Your output should be the lines from the one containing "Click the 36.89 cumulative delta badge" through the end of the listing, exact and inclusive, with no pictures.

THE INPUT »
━━━━━━━━
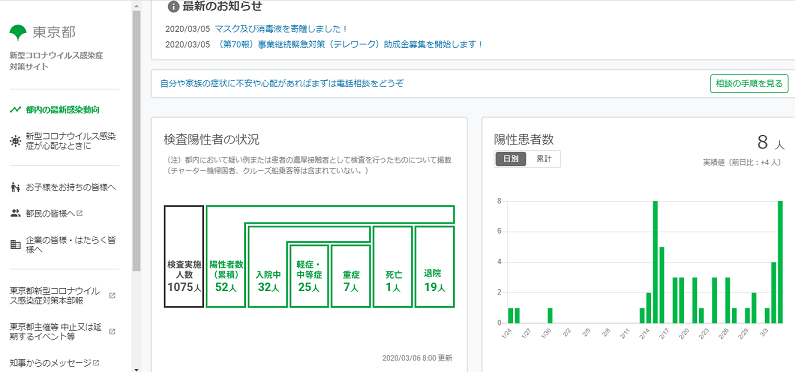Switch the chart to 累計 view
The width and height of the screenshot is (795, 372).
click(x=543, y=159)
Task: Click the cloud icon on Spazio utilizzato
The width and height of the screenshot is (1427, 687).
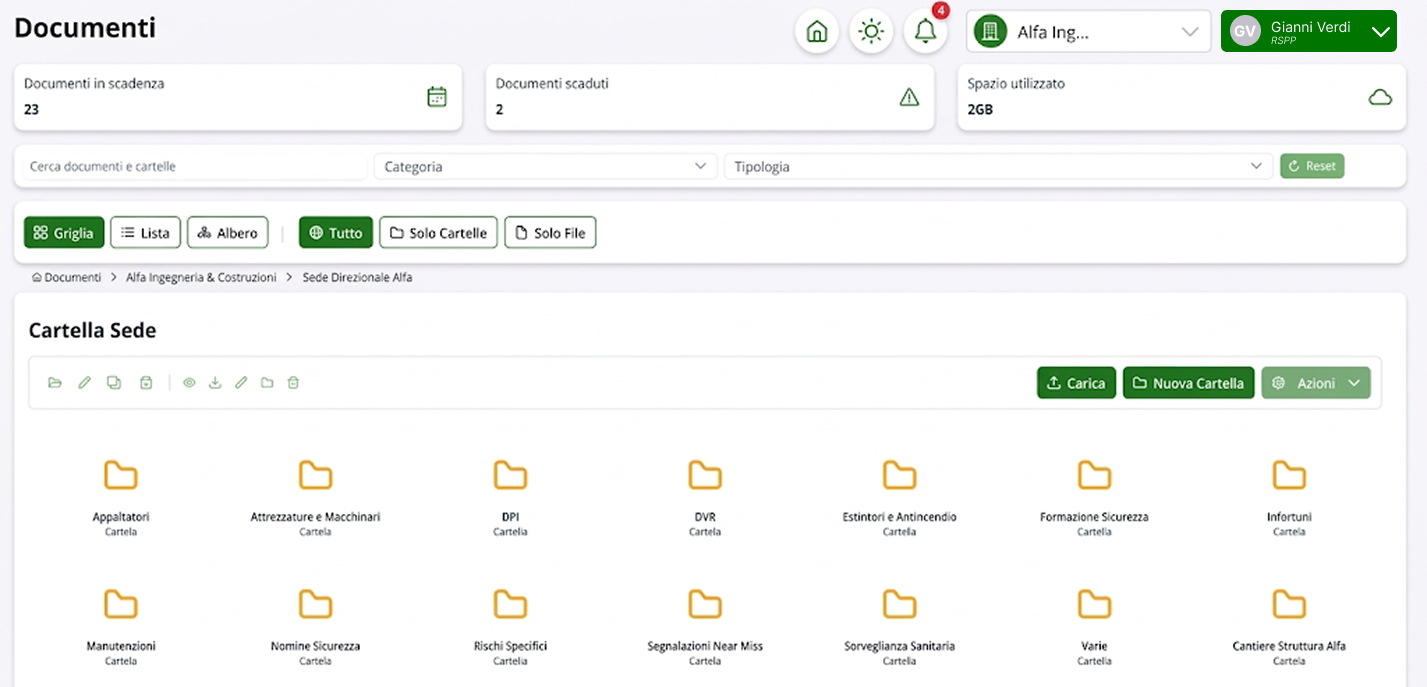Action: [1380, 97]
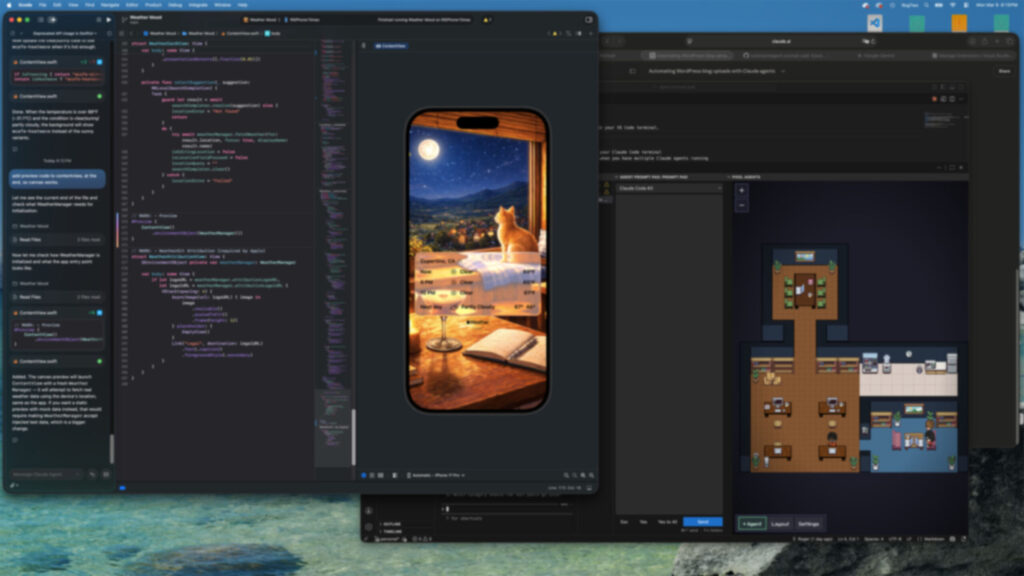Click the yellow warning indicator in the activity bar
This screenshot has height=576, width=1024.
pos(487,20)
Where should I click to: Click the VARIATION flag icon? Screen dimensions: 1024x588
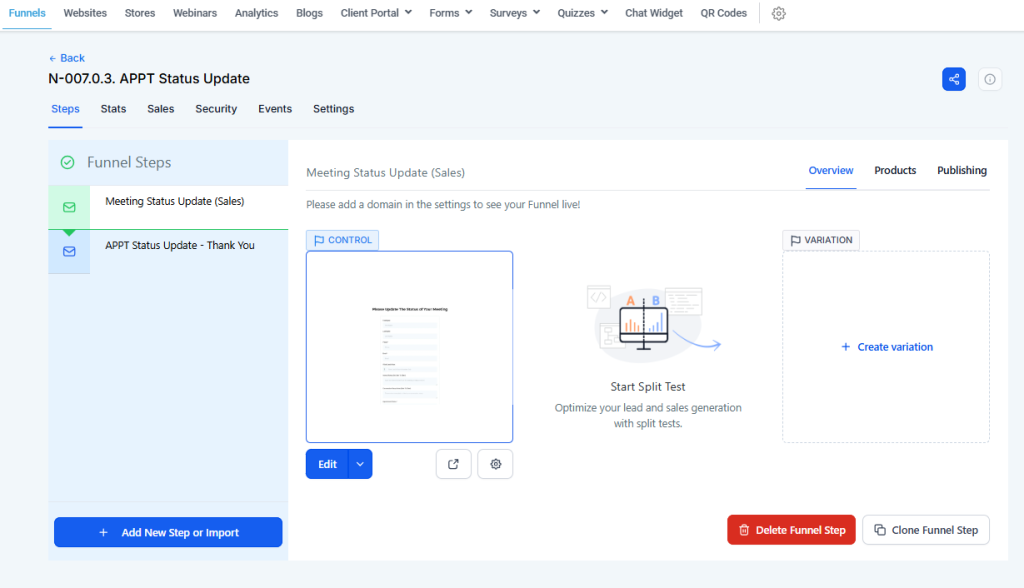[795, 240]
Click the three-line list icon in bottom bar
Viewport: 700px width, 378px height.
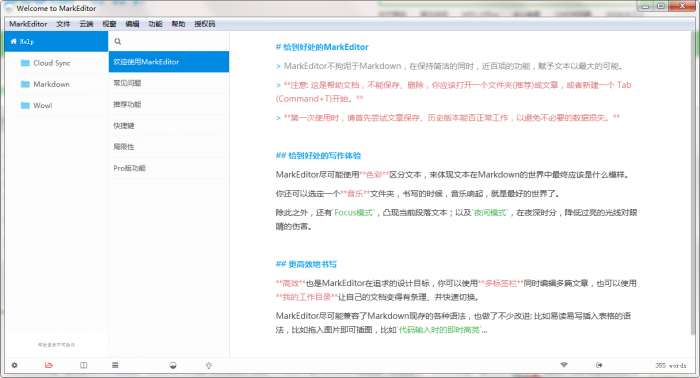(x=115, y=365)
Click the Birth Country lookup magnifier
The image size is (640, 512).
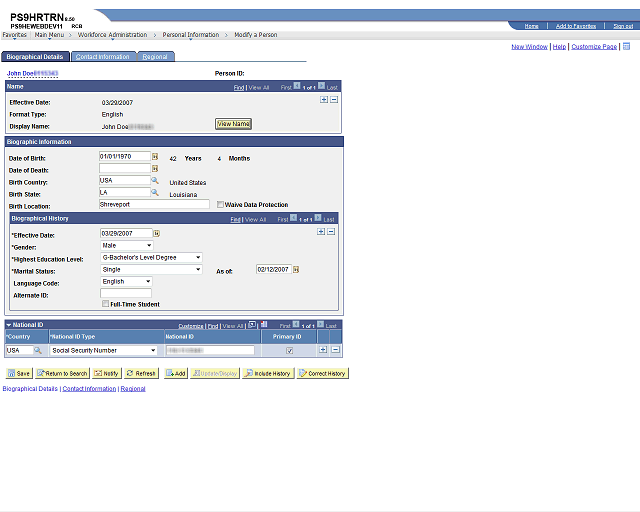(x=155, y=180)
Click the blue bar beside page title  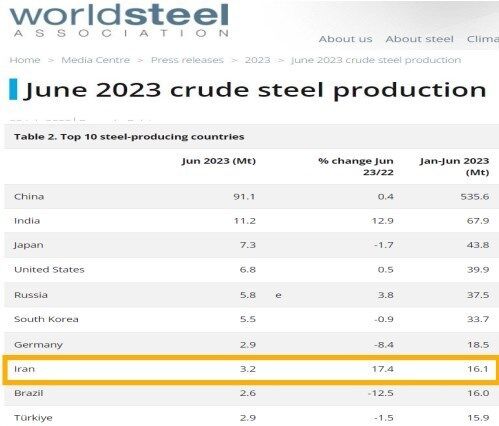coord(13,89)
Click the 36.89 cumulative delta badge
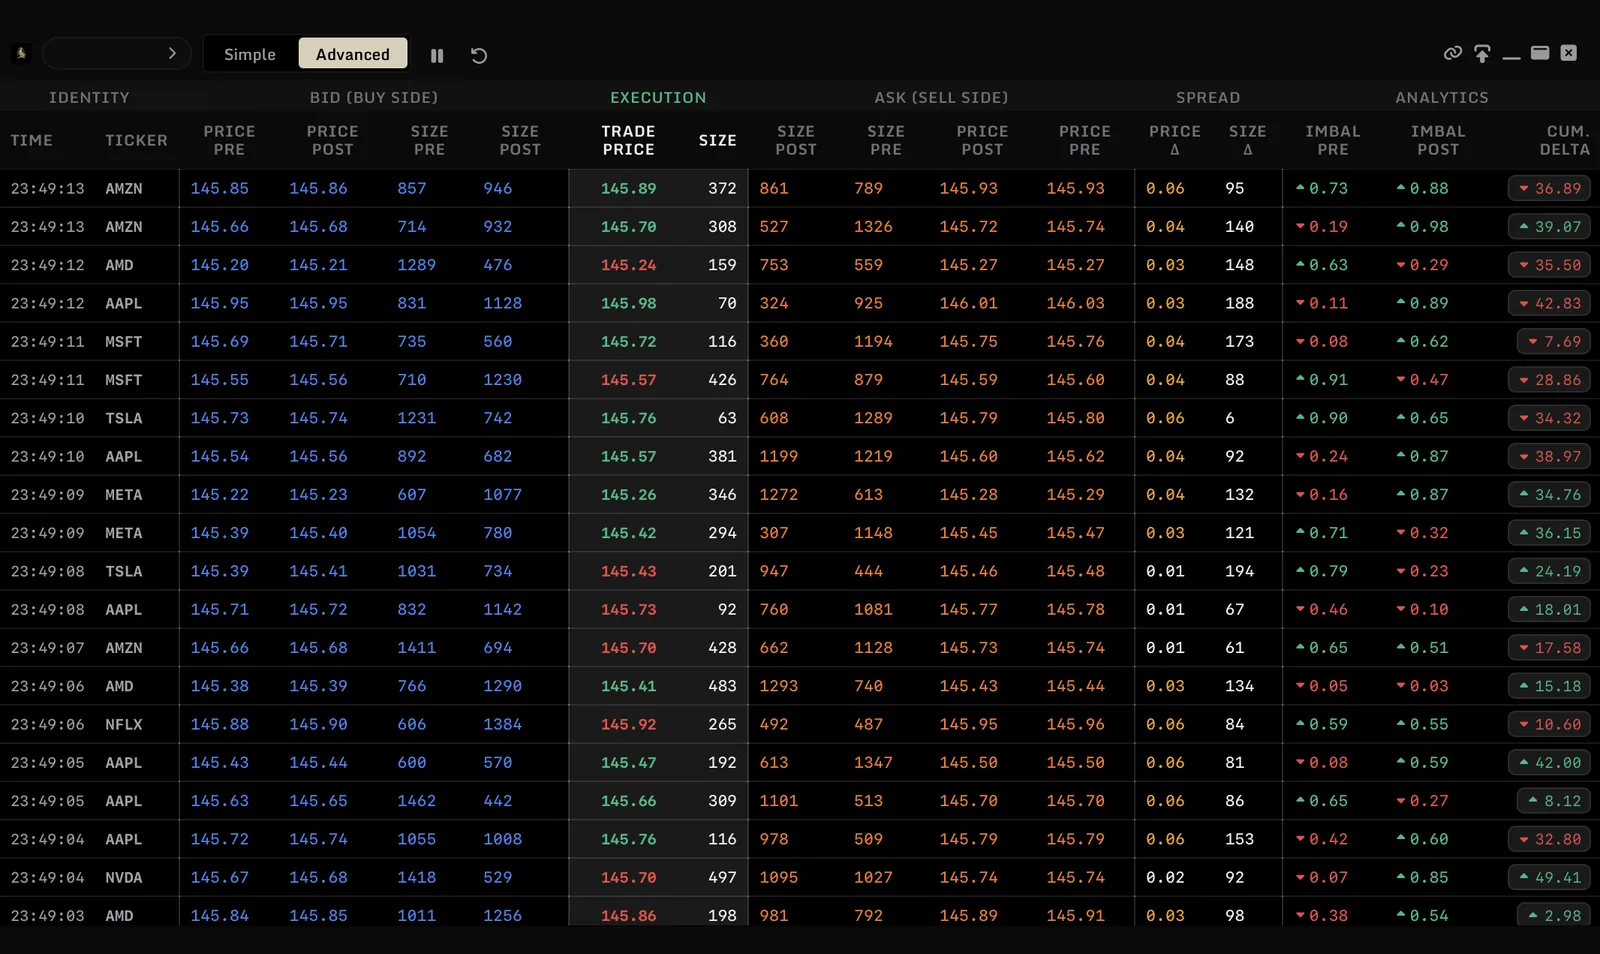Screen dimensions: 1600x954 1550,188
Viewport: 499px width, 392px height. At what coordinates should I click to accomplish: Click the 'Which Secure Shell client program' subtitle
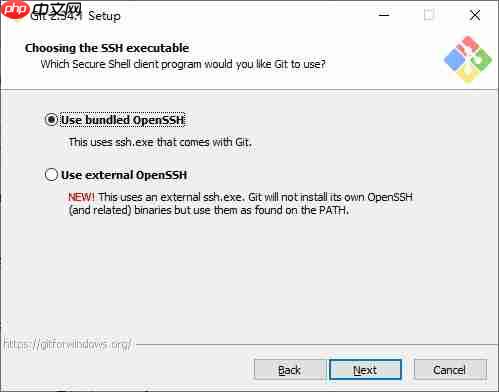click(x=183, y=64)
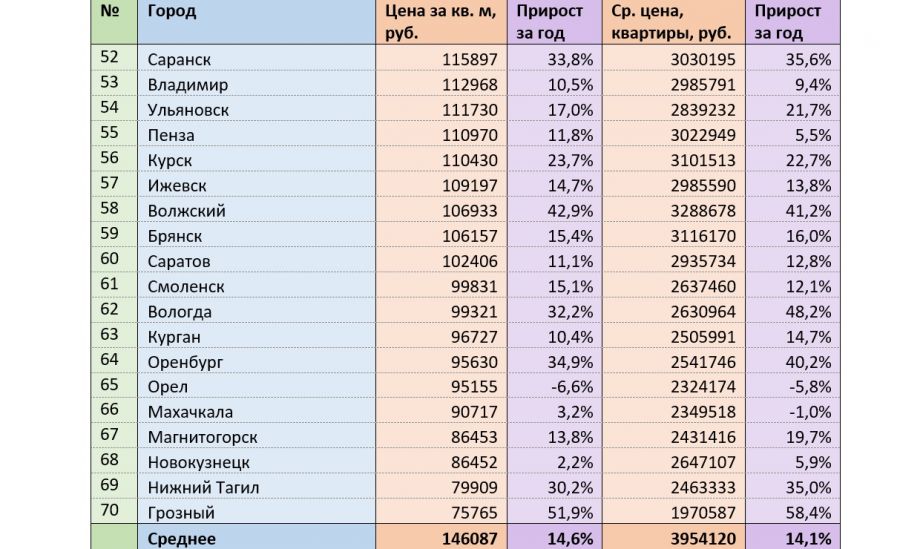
━━━━━━━━
ANSWER SECTION »
Click the 36.89 cumulative delta badge
Screen dimensions: 1600x954 1550,188
Viewport: 499px width, 392px height. At what coordinates should I click to accomplish: Click the 'Which Secure Shell client program' subtitle
click(x=183, y=64)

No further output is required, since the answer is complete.